DATA PROVIDED:

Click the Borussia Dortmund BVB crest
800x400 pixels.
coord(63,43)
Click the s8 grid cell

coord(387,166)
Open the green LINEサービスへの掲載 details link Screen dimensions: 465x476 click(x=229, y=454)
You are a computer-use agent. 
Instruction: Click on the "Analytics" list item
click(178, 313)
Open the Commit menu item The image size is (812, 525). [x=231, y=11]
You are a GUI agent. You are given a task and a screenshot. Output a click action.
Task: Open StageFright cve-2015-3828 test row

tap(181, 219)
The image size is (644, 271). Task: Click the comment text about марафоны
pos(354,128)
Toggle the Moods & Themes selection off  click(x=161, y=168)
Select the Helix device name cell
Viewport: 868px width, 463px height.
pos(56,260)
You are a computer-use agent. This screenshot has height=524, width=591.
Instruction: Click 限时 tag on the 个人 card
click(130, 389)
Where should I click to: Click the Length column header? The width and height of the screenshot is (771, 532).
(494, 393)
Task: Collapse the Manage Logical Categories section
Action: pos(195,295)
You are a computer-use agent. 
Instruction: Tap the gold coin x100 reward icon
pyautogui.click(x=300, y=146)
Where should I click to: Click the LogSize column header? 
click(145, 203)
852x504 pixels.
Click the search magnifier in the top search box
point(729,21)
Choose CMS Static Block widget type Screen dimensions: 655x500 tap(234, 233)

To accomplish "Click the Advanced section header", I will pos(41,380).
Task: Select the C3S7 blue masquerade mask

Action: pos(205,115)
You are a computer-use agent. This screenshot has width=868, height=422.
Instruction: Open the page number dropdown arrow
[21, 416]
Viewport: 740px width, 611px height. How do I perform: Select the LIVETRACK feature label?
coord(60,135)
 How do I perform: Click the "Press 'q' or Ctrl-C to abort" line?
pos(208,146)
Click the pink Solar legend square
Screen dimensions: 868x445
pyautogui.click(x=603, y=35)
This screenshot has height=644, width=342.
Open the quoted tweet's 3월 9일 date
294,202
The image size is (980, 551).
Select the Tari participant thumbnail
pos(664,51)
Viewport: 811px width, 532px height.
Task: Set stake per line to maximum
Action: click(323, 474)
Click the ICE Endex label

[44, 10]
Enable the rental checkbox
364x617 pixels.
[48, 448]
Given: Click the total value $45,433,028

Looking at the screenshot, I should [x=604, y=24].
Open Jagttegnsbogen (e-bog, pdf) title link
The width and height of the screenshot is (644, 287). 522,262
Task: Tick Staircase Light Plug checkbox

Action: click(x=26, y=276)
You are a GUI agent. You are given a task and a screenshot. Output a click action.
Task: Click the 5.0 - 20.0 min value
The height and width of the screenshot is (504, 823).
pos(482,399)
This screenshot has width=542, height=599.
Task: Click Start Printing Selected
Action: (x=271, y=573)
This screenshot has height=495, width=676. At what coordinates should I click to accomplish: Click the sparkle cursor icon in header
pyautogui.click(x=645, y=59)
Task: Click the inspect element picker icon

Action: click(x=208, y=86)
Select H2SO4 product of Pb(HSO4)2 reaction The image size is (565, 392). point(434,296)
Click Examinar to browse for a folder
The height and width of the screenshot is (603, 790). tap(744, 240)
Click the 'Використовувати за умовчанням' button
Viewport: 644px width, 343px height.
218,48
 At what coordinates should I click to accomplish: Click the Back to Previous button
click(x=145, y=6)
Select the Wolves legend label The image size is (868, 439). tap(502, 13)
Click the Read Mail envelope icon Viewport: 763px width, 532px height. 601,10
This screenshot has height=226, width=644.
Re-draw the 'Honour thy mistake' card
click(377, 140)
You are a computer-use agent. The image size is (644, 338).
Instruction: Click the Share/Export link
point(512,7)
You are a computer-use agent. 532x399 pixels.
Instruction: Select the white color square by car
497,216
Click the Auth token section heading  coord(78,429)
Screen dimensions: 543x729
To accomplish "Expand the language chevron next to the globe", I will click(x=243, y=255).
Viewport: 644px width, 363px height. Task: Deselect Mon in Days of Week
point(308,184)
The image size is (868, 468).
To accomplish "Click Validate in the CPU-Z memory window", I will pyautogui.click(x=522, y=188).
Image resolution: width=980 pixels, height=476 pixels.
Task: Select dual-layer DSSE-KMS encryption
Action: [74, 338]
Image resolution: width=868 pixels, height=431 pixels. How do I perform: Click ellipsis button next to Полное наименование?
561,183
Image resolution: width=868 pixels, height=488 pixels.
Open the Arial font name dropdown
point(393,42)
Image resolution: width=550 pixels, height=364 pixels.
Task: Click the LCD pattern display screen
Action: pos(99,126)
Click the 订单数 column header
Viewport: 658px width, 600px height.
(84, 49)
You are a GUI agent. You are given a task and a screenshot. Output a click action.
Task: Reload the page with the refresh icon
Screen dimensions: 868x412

TASK GOAL:
With the line that has "Click the Read" as the first and the line that has "You are a computer-use agent. The" as the last, repeat exactly that run of lines above and no more.

YOUR SOLUTION:
Click the Read Mail envelope icon Viewport: 763px width, 532px height. 601,10
This screenshot has height=226, width=644.
Re-draw the 'Honour thy mistake' card
click(377, 140)
You are a computer-use agent. The image size is (644, 338).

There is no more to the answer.